White LEDs directly on paper

(Nanowerk News) Imagine a white luminous curtain waving in the breeze. Or wallpaper that lights up your room with perfect white light. The applications are not very far away.White LEDs, made from zinc oxide and a conducting polymer, can be manufactured directly on paper, as shown by Gul Amin in his doctoral thesis ("ZnO and CuO Nanostructures: Low Temperature Growth, Characterization, their Optoelectronic and Sensing Applications") at Linköping University.
Imagine a white luminous curtain waving in the breeze. Or wallpaper that lights up your room with perfect white light. These might sound like flights of fancy, but the applications are not very far away.
In his thesis, Gul Amin, who recently received his doctorate at the Physical Electronics and Nanotechnology group, Campus Norrköping, shows how it is possible to grow white LEDs directly on paper and also to print them on wallpaper for example - this method has a patent pending.
The active components are nanorods of zinc oxide on a thin layer of polydiethylflourene (PFO), a conducting polymer.
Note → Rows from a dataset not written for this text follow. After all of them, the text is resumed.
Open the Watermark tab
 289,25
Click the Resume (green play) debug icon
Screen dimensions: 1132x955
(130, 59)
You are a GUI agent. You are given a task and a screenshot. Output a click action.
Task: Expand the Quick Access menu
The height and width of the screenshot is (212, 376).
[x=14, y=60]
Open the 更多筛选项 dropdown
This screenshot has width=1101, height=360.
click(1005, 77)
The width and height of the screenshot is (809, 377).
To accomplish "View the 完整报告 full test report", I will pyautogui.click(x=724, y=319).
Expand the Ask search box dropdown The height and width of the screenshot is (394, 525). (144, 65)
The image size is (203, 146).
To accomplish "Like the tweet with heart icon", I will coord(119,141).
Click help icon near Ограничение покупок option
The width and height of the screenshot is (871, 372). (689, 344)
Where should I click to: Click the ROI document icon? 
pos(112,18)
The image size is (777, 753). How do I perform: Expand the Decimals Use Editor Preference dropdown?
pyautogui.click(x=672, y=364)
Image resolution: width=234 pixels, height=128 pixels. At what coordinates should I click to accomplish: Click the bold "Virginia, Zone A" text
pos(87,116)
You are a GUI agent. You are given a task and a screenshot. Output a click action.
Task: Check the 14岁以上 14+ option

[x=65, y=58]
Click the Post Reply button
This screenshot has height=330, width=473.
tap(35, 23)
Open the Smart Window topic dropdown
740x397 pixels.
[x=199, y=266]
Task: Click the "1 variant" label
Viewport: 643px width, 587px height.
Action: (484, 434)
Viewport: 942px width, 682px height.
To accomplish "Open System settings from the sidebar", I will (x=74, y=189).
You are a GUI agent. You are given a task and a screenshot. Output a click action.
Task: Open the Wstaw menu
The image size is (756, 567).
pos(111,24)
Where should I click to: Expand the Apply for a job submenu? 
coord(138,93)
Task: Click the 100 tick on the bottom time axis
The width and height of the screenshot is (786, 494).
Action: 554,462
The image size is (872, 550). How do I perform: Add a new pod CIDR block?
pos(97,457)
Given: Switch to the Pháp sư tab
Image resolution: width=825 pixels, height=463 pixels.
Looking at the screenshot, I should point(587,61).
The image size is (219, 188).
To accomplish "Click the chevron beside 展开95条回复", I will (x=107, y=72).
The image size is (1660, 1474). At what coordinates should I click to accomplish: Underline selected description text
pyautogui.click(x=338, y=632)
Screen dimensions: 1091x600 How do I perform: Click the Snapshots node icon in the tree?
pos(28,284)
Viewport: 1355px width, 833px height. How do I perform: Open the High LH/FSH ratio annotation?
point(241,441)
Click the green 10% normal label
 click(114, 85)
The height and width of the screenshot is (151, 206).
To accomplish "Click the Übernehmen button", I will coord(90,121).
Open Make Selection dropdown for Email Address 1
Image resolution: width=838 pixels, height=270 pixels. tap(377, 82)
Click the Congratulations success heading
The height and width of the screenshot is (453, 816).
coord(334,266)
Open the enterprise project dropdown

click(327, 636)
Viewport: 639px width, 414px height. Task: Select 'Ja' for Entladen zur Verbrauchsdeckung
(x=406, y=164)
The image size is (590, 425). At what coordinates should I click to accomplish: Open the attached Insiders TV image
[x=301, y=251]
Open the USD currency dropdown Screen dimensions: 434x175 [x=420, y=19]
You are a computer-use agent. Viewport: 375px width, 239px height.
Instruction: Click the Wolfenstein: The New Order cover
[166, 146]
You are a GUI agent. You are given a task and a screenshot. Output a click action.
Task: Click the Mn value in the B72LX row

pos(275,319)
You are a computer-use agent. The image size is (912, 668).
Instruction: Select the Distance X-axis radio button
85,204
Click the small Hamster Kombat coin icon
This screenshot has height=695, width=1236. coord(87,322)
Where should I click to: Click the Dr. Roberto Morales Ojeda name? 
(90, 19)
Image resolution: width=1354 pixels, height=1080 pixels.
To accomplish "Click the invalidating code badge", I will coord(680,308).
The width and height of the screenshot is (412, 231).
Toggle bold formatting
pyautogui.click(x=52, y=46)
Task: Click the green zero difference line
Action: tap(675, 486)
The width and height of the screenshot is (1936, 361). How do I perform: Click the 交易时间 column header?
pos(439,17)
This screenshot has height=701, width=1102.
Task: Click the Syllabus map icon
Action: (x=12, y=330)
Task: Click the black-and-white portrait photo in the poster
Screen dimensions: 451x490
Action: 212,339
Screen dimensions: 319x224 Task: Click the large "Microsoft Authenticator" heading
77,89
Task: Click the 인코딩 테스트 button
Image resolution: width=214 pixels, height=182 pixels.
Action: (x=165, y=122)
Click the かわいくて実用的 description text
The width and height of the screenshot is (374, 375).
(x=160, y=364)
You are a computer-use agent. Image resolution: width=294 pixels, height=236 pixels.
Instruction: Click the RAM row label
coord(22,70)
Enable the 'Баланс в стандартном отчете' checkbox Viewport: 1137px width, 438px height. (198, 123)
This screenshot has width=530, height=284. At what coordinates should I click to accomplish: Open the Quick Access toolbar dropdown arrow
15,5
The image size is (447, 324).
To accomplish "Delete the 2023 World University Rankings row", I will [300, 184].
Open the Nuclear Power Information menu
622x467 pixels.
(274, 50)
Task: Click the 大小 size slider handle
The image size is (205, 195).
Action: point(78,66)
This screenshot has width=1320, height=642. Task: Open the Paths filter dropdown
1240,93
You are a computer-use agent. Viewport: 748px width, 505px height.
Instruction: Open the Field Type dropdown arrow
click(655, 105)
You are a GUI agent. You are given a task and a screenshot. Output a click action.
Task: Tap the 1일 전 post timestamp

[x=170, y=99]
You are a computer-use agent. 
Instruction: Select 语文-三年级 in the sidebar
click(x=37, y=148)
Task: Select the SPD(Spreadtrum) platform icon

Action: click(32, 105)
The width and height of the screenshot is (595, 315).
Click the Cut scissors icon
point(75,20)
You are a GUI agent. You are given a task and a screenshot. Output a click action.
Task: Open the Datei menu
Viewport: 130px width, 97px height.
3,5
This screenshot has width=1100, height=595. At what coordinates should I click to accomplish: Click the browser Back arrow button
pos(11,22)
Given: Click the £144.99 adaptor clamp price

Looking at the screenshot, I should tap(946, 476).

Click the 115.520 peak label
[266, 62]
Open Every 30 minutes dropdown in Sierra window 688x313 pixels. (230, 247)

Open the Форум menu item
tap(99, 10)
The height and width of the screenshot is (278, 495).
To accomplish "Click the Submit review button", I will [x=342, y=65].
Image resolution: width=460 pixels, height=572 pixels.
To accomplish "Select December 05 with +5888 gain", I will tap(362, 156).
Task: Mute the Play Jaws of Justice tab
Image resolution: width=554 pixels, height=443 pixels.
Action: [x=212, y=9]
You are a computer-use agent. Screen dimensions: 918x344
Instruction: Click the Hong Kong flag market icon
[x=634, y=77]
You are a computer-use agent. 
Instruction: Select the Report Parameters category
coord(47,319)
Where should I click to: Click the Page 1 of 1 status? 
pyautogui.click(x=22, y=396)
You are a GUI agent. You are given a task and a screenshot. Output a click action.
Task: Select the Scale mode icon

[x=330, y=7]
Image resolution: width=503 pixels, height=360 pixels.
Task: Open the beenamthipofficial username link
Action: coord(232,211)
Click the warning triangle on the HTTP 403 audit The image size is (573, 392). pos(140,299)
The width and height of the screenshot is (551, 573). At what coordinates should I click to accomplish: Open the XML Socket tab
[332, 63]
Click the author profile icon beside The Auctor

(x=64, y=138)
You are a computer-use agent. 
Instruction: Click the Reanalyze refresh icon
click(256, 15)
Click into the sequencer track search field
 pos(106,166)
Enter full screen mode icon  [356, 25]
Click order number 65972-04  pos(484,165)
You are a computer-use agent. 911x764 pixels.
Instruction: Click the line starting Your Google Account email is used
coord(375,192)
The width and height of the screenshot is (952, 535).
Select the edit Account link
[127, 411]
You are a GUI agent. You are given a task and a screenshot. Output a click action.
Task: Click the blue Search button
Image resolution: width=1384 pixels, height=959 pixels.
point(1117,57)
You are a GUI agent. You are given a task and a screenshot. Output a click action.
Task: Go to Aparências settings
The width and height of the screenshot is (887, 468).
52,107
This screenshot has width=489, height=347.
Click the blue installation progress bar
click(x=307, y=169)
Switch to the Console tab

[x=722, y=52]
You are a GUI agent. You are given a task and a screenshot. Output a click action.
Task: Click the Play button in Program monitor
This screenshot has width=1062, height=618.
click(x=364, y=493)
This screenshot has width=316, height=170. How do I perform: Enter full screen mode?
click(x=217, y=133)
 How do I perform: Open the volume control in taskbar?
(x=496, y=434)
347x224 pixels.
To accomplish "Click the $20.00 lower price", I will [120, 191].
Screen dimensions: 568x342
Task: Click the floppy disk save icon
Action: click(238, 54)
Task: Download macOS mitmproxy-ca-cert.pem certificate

But the paper has first been coated with a thin, water-repellent, protective and levelling layer of cyclotene, a resin.
“This is the first time anyone has been able to build electronic and photonic inorganic semiconducting components directly on paper using chemical methods,” says professor Magnus Willander, who is leading the research.
The article has been published in Wiley’s Phys. Status Solidi - Rapid Research Letters ("ZnO nanorods-polymer hybrid white light emitting diode grown on a disposable paper substrate").
In one of the thesis’ other articles, published in Springer’s Journal of Material Science ("Scale-up synthesis of ZnO nanorods for printing inexpensive ZnO/Polymer white light emitting diode"), Gul Amin also shows how it is possible to grow nanorods on paper, blow them off the surface using ultrasound and collect them in the form of a powder. This powder can then be used to print the nanorods of zinc oxide, and thus LEDs, on paper or plastic in a normal printing press. That method also has patents pending.